### Testo di partenza
----

Se ragionassimo come "ragioni" tu, non sorgerebbero mai casi di incostituzionalità, e una legge non potrebbe mai essere abrogata per anticostituzionalità: infatti sarebbe sufficiente, nei casi di presunta incostituzionalità, cambiare arbitrariamente il significato - perfino quello letterale, come nel caso dei significati di "marito" e "moglie" - per rendere costituzionale ciò che si ritiene, a torto o a ragione, incostituzionale.

Come dovrebbe essere formulata una norma sul matrimonio che voglia escludere i matrimoni tra gay? Perfino una norma che esplicitamente prescrivesse che i coniugi debbano essere di sesso opposto; perfino in questo caso potremmo "ragionare" come tu "ragioni" e dire che non esiste, nemmeno in questo caso, un effettivo divieto per le coppie dello stesso sesso, per la buona ragione che, in forza dell'articolo 3 della costituzione, siamo legittimati a interpretare quella norma come se significasse che sia sufficiente che il primo coniuge dichiari di considerare l'altro coniuge di sesso opposto.

Massimo Messina ha detto...

Caro Luigi,
chiunque legga questo nostro dialogo può notare come io stesso ho parlato di incostituzionalità riferendomi ad alcuni articoli del codice civile come ho affermato più volte implicitamente ed esplicitamente che se avessi trovato una norma nelle leggi ordinarie che vieta il matrimonio alle coppie omosessuali avrei ritenuto quella norma incostituzionale.

----

### Estratto dati
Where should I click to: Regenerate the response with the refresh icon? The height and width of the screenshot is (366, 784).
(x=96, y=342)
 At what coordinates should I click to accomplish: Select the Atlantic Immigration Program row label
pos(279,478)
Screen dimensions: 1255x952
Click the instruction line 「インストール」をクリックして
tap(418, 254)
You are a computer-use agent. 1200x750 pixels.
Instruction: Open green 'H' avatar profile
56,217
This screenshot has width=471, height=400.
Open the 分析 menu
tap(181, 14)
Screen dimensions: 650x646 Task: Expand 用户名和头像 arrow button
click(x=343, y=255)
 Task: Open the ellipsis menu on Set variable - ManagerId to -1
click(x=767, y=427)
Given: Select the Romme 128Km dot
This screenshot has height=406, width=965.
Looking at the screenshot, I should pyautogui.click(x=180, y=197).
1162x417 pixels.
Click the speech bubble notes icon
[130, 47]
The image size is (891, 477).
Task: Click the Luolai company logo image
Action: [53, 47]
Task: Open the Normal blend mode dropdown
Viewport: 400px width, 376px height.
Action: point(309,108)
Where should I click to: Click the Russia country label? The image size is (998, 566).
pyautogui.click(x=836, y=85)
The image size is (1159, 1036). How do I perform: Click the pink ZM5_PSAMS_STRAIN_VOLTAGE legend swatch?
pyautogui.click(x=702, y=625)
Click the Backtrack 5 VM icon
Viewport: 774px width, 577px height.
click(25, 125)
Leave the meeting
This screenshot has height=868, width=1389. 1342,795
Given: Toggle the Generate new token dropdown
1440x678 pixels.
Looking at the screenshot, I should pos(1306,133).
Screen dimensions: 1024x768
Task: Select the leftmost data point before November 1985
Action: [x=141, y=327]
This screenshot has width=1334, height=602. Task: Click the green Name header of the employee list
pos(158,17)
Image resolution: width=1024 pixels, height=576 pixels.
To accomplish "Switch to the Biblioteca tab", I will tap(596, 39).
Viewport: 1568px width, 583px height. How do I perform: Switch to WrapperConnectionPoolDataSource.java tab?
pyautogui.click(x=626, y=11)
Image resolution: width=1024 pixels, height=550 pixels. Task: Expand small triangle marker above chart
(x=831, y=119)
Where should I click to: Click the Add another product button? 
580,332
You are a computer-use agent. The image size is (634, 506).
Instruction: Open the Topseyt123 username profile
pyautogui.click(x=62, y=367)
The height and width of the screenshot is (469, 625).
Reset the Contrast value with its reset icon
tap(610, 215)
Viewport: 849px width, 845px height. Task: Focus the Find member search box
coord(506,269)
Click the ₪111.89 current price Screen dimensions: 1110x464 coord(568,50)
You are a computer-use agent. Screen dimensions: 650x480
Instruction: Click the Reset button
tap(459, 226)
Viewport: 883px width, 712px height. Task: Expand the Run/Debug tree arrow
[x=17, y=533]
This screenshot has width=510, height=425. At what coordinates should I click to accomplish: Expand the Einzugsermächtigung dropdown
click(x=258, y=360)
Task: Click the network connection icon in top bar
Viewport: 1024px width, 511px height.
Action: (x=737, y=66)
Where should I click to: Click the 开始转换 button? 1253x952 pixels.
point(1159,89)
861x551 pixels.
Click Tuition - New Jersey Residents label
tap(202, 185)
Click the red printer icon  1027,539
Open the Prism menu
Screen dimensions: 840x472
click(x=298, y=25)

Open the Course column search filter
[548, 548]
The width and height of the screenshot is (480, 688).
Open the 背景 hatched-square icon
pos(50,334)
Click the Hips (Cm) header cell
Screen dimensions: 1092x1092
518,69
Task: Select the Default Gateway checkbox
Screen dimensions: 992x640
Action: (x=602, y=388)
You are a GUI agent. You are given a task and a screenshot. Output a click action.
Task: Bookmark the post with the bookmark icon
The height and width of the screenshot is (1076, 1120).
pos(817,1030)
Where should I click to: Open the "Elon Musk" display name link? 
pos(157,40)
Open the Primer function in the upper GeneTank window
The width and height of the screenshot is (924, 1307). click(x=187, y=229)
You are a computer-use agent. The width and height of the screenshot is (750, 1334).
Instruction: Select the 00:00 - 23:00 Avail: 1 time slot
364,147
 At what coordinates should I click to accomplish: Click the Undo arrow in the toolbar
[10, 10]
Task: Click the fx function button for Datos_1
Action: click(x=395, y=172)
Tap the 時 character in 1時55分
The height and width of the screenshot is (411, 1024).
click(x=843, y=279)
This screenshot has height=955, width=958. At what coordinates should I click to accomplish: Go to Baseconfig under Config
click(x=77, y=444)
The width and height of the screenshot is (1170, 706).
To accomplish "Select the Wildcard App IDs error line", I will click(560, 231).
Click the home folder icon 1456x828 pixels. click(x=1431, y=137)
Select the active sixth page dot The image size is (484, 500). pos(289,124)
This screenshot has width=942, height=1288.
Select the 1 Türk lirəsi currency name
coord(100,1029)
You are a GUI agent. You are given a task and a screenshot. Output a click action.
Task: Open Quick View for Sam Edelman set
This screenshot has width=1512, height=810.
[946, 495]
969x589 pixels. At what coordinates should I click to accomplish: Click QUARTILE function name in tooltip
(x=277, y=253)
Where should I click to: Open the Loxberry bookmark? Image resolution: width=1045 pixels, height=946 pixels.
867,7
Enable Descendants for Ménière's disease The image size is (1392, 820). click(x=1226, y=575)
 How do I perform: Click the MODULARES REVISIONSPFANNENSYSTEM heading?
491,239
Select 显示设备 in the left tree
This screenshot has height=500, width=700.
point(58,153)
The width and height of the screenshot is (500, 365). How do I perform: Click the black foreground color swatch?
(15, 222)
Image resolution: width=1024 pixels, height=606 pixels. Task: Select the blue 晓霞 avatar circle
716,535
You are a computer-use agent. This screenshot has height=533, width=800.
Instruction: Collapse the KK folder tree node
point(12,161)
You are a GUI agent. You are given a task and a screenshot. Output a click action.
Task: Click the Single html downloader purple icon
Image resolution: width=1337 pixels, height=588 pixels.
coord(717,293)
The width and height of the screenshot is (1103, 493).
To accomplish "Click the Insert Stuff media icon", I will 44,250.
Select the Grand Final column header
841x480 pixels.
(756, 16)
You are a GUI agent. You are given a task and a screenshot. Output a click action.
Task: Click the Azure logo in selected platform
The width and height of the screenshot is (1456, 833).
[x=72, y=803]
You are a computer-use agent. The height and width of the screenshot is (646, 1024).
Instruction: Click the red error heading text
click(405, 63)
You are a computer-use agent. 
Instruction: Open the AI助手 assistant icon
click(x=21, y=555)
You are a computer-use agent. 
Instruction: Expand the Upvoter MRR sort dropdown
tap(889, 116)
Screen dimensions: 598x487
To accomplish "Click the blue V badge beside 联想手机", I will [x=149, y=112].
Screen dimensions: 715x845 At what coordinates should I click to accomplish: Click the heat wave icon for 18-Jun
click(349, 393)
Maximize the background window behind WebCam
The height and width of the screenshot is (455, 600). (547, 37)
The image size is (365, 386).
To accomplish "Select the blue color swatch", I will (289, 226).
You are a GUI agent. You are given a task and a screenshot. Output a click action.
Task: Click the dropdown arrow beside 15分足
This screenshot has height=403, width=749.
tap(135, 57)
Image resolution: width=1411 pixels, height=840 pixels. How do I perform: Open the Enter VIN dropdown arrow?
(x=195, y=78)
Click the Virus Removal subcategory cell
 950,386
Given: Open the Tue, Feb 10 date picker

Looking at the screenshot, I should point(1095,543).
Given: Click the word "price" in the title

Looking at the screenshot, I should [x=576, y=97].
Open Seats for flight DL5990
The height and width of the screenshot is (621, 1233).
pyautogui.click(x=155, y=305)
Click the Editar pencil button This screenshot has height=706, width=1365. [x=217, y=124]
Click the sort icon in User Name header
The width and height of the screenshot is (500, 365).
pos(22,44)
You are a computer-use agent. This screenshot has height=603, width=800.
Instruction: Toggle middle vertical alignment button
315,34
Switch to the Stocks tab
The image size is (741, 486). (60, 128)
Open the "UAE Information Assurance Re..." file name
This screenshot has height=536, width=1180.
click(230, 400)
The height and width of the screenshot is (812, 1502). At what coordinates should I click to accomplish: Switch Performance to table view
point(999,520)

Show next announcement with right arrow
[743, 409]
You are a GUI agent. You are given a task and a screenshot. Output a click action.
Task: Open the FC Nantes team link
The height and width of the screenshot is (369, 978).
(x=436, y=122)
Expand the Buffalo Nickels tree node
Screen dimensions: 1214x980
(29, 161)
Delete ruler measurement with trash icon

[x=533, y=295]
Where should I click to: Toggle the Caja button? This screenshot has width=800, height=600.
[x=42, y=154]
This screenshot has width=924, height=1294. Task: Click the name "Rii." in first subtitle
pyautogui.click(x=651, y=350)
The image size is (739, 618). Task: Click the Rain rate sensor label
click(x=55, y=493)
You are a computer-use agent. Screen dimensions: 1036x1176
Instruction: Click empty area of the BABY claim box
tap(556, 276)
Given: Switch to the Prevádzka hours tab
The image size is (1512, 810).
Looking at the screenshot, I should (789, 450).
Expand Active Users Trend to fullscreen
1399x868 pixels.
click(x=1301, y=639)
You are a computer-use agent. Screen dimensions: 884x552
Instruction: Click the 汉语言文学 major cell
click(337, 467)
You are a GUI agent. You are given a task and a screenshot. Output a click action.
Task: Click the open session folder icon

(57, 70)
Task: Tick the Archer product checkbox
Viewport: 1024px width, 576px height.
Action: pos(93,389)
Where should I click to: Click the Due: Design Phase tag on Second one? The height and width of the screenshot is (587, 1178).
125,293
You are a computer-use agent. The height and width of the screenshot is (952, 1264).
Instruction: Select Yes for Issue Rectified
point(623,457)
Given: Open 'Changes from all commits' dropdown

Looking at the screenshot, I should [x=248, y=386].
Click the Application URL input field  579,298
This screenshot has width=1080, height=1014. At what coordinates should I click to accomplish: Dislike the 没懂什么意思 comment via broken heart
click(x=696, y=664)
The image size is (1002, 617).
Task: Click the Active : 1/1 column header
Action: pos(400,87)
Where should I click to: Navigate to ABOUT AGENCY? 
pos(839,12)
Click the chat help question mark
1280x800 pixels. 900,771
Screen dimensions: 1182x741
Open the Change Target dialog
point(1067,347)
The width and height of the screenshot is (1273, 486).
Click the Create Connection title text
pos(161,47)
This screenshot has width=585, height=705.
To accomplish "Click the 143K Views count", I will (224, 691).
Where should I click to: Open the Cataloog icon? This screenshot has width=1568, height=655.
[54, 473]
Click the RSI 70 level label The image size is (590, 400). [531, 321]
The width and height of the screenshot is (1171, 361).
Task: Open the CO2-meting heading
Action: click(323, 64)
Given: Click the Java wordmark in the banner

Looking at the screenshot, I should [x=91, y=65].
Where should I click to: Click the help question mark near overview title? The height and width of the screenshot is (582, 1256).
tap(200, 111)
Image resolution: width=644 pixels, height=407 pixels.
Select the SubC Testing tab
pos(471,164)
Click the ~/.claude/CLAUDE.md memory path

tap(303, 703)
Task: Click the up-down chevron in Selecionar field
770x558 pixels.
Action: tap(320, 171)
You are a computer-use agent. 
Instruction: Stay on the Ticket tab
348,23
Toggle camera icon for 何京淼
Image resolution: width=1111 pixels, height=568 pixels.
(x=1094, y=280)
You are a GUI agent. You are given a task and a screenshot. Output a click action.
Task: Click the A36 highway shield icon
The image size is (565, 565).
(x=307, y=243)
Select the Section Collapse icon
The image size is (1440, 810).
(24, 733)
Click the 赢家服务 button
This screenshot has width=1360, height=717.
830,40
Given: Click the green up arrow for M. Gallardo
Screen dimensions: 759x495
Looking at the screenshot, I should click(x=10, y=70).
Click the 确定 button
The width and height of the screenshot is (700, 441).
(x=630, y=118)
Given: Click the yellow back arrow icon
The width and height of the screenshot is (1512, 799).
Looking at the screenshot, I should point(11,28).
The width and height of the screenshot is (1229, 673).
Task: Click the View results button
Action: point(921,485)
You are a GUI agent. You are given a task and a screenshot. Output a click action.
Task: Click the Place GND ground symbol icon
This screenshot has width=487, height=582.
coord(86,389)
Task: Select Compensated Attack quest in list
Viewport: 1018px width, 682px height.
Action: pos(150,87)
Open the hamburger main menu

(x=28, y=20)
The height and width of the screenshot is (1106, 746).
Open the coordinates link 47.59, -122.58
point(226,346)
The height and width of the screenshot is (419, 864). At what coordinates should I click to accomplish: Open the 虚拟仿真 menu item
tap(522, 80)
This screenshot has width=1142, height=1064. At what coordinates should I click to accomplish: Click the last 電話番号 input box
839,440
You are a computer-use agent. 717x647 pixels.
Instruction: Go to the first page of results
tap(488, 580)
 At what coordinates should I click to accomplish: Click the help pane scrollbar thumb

----

### Attività 1
Elenca, senza ripetizioni e nell'ordine in cui compaiono, tutte le parole che nel testo sul matrimonio tra persone dello stesso sesso sono racchiuse tra virgolette.
### Attività 2
Prosegui il testo sul matrimonio tra persone dello stesso sesso a partire dall'ultima frase riportata.

### Risposta 1
ragioni, marito, moglie, ragionare

### Risposta 2
L'abrogazione, comunque, è altra cosa rispetto alla dichiarazione di incostituzionalità.
Si può pensare che l'articolo 107 del codice civile sia incostituzionale, ma non perché impedisca alle coppie omosessuali di sposarsi, bensì perché impone una formula che prevede che uno dei due componenti della coppia omosessuale dichiari il falso per potersi sposare. Chi raccoglie la dichiarazione e li proclama sposi applica solo la legge, ma chi dichiara il falso per sposarsi potrebbe essere perseguito per tale dichiarazione? Secondo me sì ed anche se condannato per il falso ciò non cancellerebbe il matrimonio effettuato! È ovvio che tutto ciò non va e per questo mi sembra che il legislatore debba intervenire per sanare la norma, ma basta l'iter ordinario per sanarla.
Trovandosi di fronte ad una norma "che esplicitamente prescrivesse che i coniugi debbano essere di sesso opposto" chi deve applicarla non può non applicarla, ma andando in giudizio il giudice a quo dovrebbe sollevare la questione di legittimità costituzionale e la Corte Costituzionale dovrebbe dichiarare incostituzionale tale norma.

Luigi ha detto...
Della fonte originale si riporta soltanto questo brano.